因幡屋ぶろぐ

劇評かわら版「因幡屋通信」主宰
宮本起代子による幸せの観劇記録。
舞台の印象をより的確により豊かに記せますよう・・・

文学座有志による自主企画公演 久保田万太郎の世界第11回

2014-09-08 | 舞台

*久保田万太郎作 黒木仁演出 公式サイトはこちら 文学座アトリエ 7日で終了
 これまでの記事(1,2,3,4) 参考までに同じく久保田万太郎作品を毎年上演しているみつわ会の記事はこちら→(1,2,3,4
 当日リーフレット掲載の黒木仁の「演出雑感」には、この会の発端である平成15年(2003年)の勉強会で『十三夜』と『蛍』を演目に選んだとある。筆者はたぶんこれをみたぞ。冬のたいへん寒い日に、改築前の「森や」に入るのはこれがはじめてで、普通のうちの玄関のようだった。それから10年間に上演された19作品の記録も記されていて、みたことのある演目を懐かしく思い出し、みのがしたものをあれこれ想像する。

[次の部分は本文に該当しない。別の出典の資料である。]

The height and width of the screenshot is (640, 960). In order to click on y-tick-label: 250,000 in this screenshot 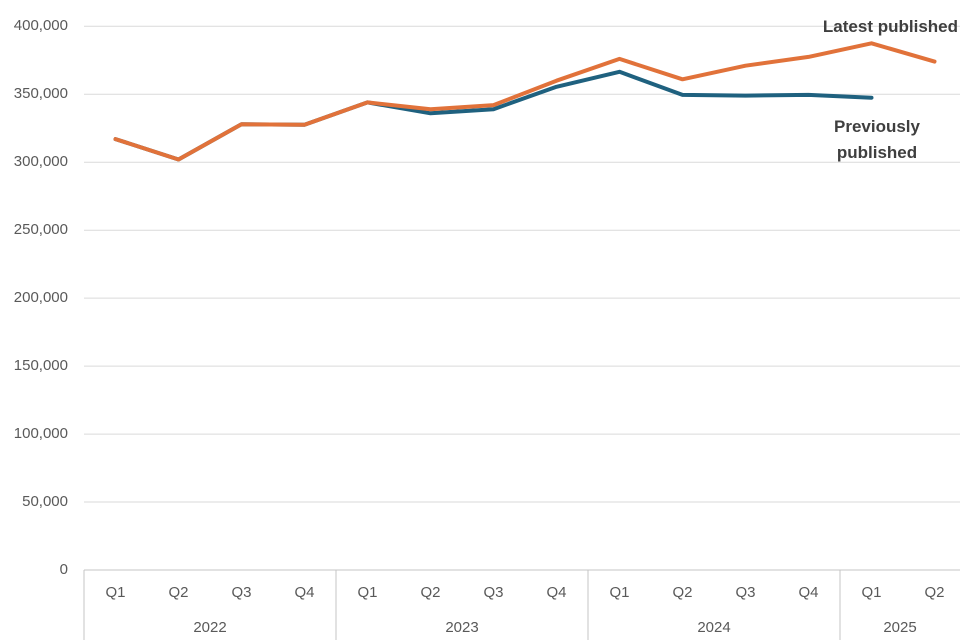, I will do `click(40, 230)`.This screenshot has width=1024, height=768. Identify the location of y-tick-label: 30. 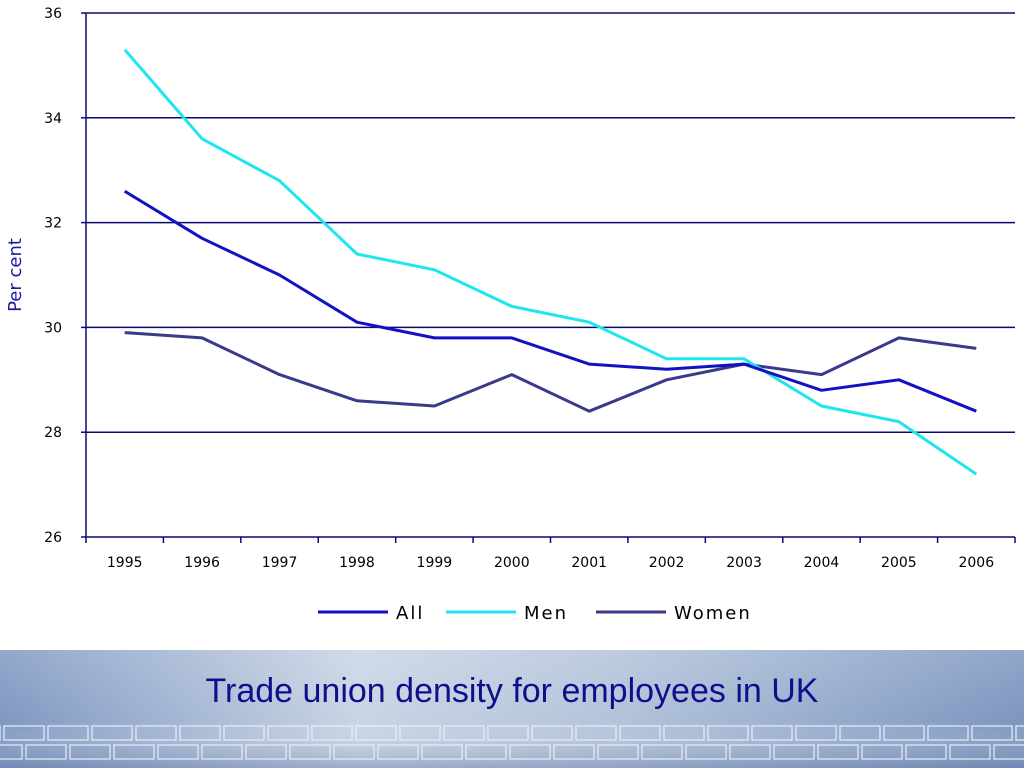
(53, 328).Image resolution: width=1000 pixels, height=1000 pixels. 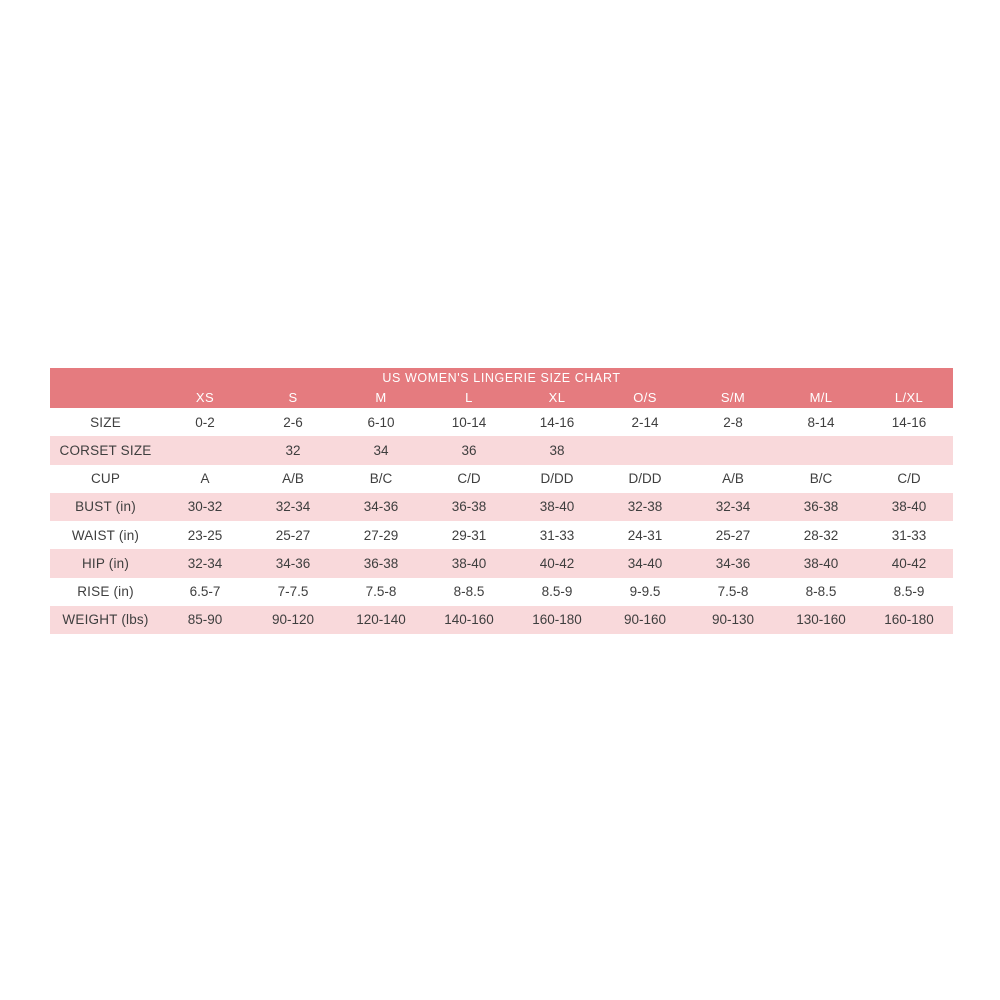 I want to click on row-label: SIZE, so click(x=106, y=422).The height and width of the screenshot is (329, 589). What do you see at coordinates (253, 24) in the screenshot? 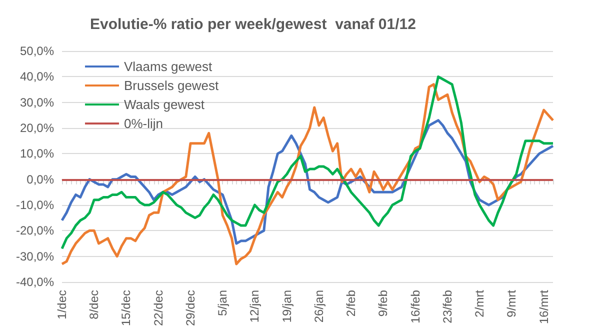
I see `chart-title: Evolutie-% ratio per week/gewest vanaf 01/12` at bounding box center [253, 24].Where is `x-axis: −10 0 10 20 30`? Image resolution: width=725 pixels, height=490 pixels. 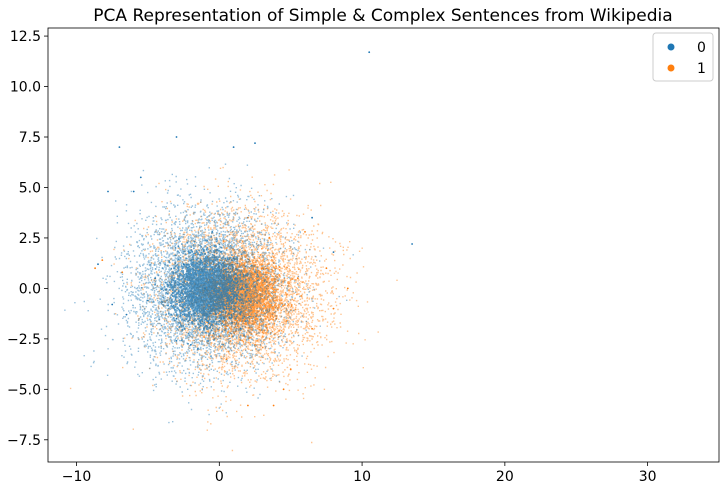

 『冬ざれ』 昭和2年11月(1927年)「女性」に発表。作者36歳の作。
 どこかの田舎町、海のみえる宿の庭に女がふたり。どちらも東京の芸者だが、事情があってここにきた。その事情が明かされるような、問題が解決されるような、そのままのような。

 『釣堀にて』 昭和10年(1935年)「改造」に発表。作者44歳の作。
 晩秋の釣堀。いぜんから顔見知りの老人と青年。青年は問わず語りに家庭の複雑な事情を語りはじめた。黙って聞いている老人だが。
 この作品をみるのはこれで3度めになる。最初は1996年冬、大間知靖子演出、銀座みゆき館劇場であった。老人を演劇集団円の野村昇史、青年に同じく田原正浩が演じた。つぎは俳優座プロデュース公演で坂口芳貞が演出し、老人に俳優座の浜田寅彦、青年を文学座の浅野雅博。短い劇評を書いた。何度もみているせいか、好きな作品である。

 久保田万太郎作品には「よくしゃべる人物」と「それを聞かされている人物」の図がわりとある。前者は立て板に水の勢いでとどまるところを知らず、後者は「ええ」とか「はい」をいったい何度繰りかえすのか。
 それを聞くうちに、しゃべるほうを演じる俳優の演技がしだいに鼻についてくる。たとえば『一周忌』の前半に登場する保険勧誘員の男性である。あまり親しい間柄でもなさそうなのに、いっこうに腰を上げる様子がなく、ながながべらべらとしゃべっては相手をうんざりさせている・・・というより、観客までも彼のおしゃべりを一方的に聞かされている気分になってきて、人物だけでなく俳優にまでイラっとしてしまうのだ。そういう人物を演じているのだからと頭ではわかっていても、「自分の達者な芝居に酔ってるのじゃないか」といよいよ鼻についてくるのだ。
 演出意図があり、それによって俳優の演技になるわけで、申しわけないと思うのだけれど。

 しかしその演目のその人物がいつもそうでないことを体験したこともあり、俳優の演技だけにとらわれず、劇の世界をもっとおおらかに感じとろうと思うようになった。

 と言ったものの、今回の『釣堀にて』でしっくりしない感覚があった。前述の「しゃべるほう」の俳優の演技に違和感をもったためである。その人物のせりふによって劇の内容、彼や彼女の気持ちを知ることができ、その後の展開に興味をつなぐことができるのだが、そこまで大きな演技をしなくても伝わるのだがなあ…。その人物だけの演技というより、ぜんたいの演技の強度、バランス感覚の問題ではないだろうか。

 歯切れの悪い記事になったが、客席からわりあい距離をとった位置で演技が行われていることもあって圧迫感がなく、心身ゆったりと観劇できたことはたしか。髪を結って着物を着る。切れ味がよく、なのにしっとりと響くせりふ。「和」のお芝居から与えられる幸福感は、イキのいい若手の舞台をみる楽しみを、ときに凌駕する。もう日常生活では自分自身が行うことのない「和」のさまざまを、ここでなら味わうことができるのだ。
 演じる技術、心を大切な財産として継承し、上演を続けてほしいと強く願う。そしてこちらもまたじゅうぶんに味わうために必要な知識、柔軟な心をもち、考察を続けたい。